Abstract:Humans are remarkably adept at interpreting the gaze direction of other individuals in their surroundings. This skill is at the core of the ability to engage in joint visual attention, which is essential for establishing social interactions. How accurate are humans in determining the gaze direction of others in lifelike scenes, when they can move their heads and eyes freely, and what are the sources of information for the underlying perceptual processes? These questions pose a challenge from both empirical and computational perspectives, due to the complexity of the visual input in real-life situations.
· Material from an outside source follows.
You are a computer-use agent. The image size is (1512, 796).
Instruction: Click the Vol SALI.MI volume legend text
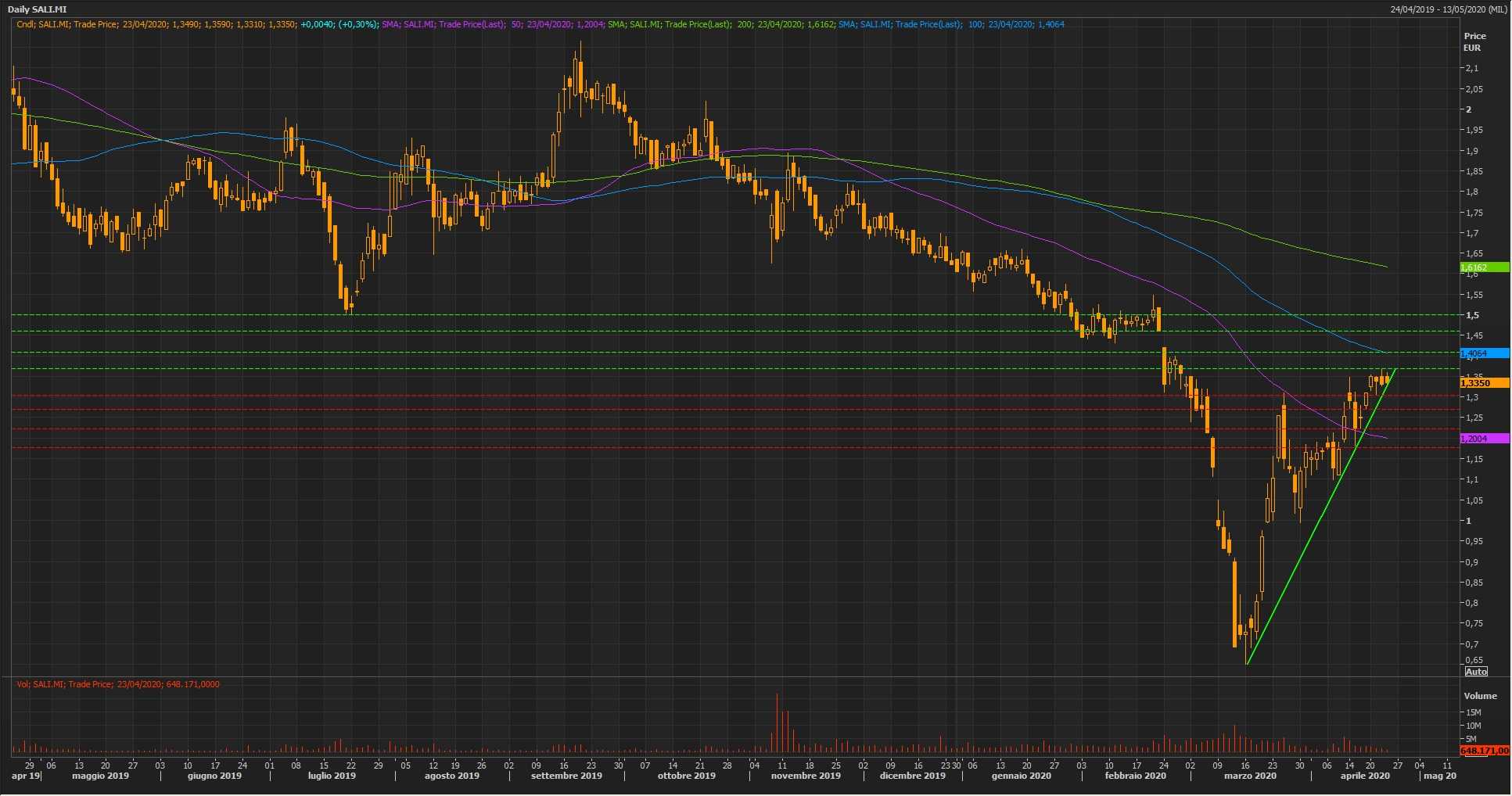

Here we measure empirically human accuracy in perceiving the gaze direction of others in lifelike scenes, and study computationally the sources of information and representations underlying this cognitive capacity. We show that humans perform better in face-to-face conditions compared with recorded conditions, and that this advantage is not due to the availability of input dynamics. We further show that humans are still performing well when only the eyes-region is visible, rather than the whole face. We develop a computational model, which replicates the pattern of human performance, including the finding that the eyes-region contains on its own, the required information for estimating both head orientation and direction of gaze. Consistent with neurophysiological findings on task-specific face regions in the brain, the learned computational representations reproduce perceptual effects such as the Wollaston illusion, when trained to estimate direction of gaze, but not when trained to recognize objects or faces.